Confrontando tra l’altro l’andamento dell’S&P Global Oil Index (che riunisce 120 tra le maggiori società quotate in Borsa impegnate nell’esplorazione, nell’estrazione e nella produzione di petrolio e gas in tutto il mondo) con l’S&P Global Clean Energy Index (che misura le performance delle società che operano a livello globale nel settore dell’energia pulita) tra il 2019 e il 2023, risulta come il primo abbia registrato un rendimento del 15% a fronte del 41% del secondo. Una tendenza, scrive Visual Capitalist, che dimostra “il potenziale dei titoli dell’energia pulita nel produrre rendimenti significativi a livello di settore, suscitando ottimismo ed entusiasmo nei potenziali investitori”.
La fuga dai fondi sostenibili
Eppure, la fuga dai fondi sostenibili continua. Stando a una ricerca di Barclays visionata dal Financial Times, quest’anno i risparmiatori hanno ritirato 40 miliardi di dollari netti dai prodotti Esg (Environmental, social, governance). Pierre-Yves Gauthier, co-fondatore della società di ricerca indipendente AlphaValue, ha paragonato ciò che sta accadendo al settore alla bolla delle dot-com del 2000. A colpire la finanza sostenibile nel suo complesso, secondo il quotidiano economico-finanziario britannico, sono stati diversi fattori nel tempo.

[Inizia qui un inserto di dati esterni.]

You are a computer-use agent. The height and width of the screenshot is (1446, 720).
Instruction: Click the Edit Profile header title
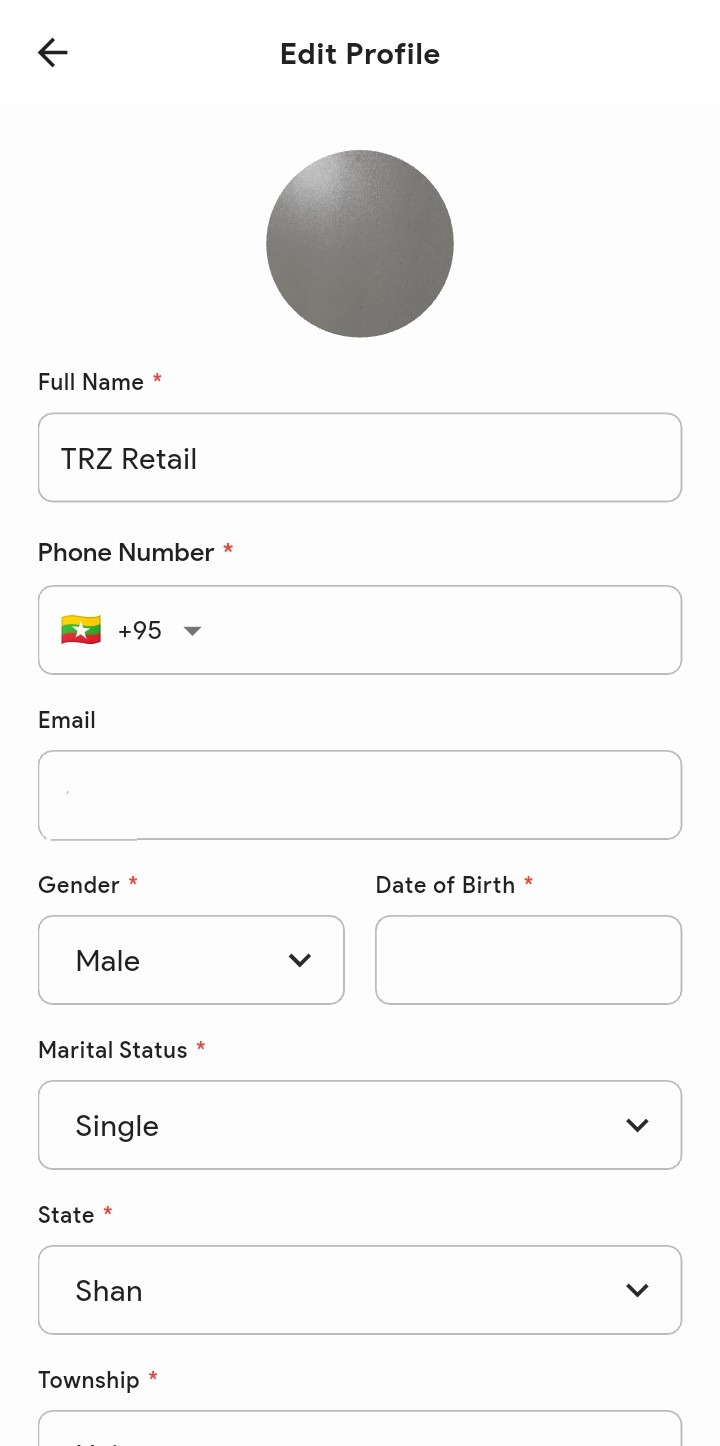[x=360, y=54]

Come la bufera che ha colpito Dws, multata per 19 milioni di dollari dalla Sec per dichiarazioni fuorvianti rilasciate dall’azienda riguardo al suo processo di investimento Esg. Il noto ceo di BlackRock, Larry Fink, ha dichiarato tra l’altro lo scorso anno di aver smesso di utilizzare l’acronimo Esg in quanto ormai “politicizzato”. L’analisi di Barclays mostra come solo ad aprile di quest’anno gli investitori statunitensi abbiano ritirato 4,4 miliardi di dollari dai fondi sostenibili. Una marcia indietro che non ha lasciato immune neppure l’Europa, tradizionale roccaforte della sostenibilità: nello stesso periodo i deflussi hanno toccato quota 1,9 miliardi di dollari nel Vecchio Continente.